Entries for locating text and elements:
[START]
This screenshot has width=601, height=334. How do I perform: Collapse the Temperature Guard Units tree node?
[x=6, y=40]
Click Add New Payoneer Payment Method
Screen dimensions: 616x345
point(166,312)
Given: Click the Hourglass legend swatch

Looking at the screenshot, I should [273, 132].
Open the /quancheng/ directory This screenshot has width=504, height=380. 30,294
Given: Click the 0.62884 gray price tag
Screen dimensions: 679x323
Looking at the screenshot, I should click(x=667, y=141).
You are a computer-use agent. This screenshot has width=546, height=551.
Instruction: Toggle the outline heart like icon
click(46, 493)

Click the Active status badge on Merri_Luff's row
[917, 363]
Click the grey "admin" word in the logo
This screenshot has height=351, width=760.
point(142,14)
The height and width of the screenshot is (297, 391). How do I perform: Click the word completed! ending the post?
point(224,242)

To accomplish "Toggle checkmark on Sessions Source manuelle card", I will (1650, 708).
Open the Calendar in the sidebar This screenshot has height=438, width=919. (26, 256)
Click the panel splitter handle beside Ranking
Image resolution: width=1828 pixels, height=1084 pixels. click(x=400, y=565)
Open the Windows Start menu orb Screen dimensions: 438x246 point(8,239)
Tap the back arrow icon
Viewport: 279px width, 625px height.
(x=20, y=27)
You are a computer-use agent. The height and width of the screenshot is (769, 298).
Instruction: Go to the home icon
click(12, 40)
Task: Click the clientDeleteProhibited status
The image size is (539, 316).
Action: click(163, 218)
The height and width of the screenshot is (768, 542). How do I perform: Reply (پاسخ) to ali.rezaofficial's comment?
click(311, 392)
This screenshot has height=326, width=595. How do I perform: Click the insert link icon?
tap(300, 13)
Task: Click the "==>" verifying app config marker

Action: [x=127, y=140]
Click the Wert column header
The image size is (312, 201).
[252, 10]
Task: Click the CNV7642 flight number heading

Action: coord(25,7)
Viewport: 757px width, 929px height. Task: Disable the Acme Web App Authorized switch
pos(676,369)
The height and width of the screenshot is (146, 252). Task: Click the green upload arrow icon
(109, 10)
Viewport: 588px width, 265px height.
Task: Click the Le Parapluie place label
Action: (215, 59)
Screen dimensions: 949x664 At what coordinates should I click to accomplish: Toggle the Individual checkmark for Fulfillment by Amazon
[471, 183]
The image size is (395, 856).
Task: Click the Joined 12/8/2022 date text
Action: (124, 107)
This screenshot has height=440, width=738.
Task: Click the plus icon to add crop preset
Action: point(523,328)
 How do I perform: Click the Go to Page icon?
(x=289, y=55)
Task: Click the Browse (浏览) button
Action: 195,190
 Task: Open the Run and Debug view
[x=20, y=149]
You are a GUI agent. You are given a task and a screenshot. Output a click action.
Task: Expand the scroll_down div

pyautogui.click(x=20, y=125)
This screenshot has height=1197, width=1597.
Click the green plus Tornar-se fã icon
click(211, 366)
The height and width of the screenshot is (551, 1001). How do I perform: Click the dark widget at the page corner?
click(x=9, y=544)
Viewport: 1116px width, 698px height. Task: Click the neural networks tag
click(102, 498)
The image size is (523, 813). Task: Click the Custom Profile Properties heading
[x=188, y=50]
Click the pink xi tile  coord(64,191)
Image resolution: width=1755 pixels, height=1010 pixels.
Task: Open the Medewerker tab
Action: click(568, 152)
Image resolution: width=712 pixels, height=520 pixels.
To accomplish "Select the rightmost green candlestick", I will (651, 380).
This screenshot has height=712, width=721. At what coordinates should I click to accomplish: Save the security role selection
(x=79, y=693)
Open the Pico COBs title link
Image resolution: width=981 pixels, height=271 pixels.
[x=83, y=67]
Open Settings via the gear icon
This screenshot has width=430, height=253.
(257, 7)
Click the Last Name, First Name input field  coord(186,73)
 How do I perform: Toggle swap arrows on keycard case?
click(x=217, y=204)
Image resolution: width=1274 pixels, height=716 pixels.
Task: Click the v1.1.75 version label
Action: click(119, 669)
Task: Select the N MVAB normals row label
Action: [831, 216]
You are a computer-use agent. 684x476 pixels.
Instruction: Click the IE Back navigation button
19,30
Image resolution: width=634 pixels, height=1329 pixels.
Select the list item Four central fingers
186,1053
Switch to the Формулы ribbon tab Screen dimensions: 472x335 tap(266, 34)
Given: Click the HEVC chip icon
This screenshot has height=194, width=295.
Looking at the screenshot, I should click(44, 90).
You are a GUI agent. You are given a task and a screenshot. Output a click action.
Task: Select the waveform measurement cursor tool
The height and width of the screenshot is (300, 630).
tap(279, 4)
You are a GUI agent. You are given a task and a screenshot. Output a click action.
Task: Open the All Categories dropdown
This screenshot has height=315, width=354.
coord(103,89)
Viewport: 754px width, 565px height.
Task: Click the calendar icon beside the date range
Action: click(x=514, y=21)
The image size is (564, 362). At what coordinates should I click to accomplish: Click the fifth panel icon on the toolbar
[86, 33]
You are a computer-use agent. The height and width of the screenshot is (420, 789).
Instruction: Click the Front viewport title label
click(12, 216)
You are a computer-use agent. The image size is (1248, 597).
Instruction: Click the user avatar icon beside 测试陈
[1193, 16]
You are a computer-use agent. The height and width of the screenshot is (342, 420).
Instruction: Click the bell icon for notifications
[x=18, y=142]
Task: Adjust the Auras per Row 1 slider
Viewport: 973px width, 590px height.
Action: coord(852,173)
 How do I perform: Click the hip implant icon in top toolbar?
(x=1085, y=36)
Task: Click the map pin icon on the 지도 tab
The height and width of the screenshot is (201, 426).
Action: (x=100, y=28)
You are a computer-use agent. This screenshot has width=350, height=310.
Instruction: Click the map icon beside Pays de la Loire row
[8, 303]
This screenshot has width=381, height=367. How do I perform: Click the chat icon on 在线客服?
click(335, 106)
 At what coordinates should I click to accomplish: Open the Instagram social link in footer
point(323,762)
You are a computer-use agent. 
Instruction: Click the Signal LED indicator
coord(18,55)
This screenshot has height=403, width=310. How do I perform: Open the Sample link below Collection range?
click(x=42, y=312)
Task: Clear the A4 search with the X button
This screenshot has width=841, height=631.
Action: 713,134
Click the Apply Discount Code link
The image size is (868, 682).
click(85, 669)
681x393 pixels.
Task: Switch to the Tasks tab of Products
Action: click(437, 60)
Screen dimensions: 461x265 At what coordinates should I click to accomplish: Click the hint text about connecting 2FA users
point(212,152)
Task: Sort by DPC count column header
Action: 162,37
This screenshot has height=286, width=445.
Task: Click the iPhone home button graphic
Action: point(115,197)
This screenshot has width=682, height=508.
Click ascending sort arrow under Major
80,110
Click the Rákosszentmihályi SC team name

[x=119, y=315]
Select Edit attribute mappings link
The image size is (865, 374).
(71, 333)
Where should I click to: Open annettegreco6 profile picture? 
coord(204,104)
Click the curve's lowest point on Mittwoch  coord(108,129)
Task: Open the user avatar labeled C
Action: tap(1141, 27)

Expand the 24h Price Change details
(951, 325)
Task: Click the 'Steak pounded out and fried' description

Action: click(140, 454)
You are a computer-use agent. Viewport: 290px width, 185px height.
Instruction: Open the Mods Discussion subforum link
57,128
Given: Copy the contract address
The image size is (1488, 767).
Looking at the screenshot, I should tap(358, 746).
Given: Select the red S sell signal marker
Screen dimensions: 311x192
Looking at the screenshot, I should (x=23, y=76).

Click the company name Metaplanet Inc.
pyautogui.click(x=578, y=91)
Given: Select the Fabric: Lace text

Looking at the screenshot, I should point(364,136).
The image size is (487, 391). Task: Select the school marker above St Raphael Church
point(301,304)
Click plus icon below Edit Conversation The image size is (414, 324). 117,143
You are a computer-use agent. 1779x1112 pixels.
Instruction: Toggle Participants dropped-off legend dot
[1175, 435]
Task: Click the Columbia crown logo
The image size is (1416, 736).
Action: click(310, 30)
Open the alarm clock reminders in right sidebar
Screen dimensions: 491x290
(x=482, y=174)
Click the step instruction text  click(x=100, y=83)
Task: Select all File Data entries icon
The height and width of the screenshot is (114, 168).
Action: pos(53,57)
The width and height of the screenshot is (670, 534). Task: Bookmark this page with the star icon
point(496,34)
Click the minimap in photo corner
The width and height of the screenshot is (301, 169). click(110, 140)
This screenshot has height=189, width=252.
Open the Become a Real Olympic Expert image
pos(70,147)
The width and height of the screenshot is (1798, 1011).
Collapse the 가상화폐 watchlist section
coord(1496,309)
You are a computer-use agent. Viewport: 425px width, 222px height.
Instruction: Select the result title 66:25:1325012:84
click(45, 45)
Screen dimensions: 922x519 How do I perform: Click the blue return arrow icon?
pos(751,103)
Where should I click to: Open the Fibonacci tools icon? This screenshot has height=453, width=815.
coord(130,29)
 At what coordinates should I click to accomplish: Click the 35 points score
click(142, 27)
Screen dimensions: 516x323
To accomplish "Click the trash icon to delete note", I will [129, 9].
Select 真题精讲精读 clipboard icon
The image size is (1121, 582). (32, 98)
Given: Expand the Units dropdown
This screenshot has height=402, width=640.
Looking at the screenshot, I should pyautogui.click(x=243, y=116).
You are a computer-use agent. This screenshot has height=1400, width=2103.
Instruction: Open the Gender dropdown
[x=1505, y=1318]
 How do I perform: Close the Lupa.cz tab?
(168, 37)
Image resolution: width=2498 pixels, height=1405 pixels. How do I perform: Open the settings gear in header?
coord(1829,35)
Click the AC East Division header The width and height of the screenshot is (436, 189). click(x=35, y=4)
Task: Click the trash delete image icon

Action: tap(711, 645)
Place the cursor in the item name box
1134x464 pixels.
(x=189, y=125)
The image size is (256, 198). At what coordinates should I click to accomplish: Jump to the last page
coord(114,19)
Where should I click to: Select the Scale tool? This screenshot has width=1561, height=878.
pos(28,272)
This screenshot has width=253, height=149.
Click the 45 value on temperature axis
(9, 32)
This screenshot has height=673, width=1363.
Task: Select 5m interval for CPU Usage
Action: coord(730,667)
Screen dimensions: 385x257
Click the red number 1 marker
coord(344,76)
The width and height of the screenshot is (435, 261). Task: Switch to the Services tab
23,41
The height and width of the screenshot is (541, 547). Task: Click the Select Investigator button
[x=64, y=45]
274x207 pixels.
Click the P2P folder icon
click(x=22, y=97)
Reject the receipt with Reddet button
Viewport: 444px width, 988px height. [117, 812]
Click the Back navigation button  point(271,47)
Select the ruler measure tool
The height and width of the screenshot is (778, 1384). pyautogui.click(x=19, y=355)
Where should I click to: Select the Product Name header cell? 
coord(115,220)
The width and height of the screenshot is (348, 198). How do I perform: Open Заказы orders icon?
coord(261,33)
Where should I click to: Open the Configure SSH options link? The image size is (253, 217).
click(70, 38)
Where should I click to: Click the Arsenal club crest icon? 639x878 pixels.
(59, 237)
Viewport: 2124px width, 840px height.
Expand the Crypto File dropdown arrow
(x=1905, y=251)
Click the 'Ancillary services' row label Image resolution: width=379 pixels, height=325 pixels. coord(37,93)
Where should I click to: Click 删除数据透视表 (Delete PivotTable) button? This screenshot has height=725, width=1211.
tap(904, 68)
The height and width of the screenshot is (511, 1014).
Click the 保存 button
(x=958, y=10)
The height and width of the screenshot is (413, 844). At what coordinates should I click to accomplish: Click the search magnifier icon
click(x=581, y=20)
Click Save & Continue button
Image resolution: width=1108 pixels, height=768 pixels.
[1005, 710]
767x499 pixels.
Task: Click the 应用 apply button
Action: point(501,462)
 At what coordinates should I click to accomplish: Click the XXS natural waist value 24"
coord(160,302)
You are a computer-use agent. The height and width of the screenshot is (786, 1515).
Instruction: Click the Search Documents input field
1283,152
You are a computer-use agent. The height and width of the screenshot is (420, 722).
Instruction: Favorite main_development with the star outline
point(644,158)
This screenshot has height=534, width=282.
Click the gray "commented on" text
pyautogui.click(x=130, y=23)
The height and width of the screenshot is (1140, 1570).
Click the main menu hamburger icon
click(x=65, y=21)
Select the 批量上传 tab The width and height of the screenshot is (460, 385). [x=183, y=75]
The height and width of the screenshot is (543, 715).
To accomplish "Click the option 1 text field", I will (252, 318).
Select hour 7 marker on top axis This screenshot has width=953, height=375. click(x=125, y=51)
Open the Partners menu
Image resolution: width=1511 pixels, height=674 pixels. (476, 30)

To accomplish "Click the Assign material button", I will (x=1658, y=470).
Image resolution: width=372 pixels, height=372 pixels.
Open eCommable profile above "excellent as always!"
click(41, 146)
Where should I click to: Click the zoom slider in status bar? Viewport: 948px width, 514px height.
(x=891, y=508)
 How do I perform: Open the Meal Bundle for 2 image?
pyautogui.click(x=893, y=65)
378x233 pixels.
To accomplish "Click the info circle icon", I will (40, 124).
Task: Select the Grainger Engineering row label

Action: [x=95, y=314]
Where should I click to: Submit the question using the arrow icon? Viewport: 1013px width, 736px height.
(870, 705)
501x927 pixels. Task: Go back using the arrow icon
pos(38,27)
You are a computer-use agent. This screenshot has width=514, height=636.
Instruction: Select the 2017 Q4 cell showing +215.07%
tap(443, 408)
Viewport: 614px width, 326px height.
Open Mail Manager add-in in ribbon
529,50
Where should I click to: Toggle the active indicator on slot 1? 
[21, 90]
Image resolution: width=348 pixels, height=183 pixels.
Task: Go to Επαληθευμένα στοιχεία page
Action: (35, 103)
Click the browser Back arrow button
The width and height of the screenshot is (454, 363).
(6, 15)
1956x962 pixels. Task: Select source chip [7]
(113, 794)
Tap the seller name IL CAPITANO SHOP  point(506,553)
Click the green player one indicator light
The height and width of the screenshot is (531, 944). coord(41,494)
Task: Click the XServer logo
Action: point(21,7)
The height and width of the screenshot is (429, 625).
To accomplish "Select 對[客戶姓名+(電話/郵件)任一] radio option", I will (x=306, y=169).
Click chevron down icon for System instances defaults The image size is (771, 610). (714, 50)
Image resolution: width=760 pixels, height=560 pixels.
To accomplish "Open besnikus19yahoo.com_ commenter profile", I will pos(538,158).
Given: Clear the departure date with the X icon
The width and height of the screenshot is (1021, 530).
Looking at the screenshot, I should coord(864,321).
[END]
Could you rewrite the records from the beginning up to and including the line containing "Looking at the screenshot, I should click(x=667, y=141).", swapping "Hourglass" for "Stopwatch" and keeping everything else the same?

• _The solution_
This screenshot has width=601, height=334. How do I perform: Collapse the Temperature Guard Units tree node?
[x=6, y=40]
Click Add New Payoneer Payment Method
Screen dimensions: 616x345
point(166,312)
Given: Click the Stopwatch legend swatch

Looking at the screenshot, I should [273, 132].
Open the /quancheng/ directory This screenshot has width=504, height=380. 30,294
Given: Click the 0.62884 gray price tag
Screen dimensions: 679x323
Looking at the screenshot, I should click(x=667, y=141).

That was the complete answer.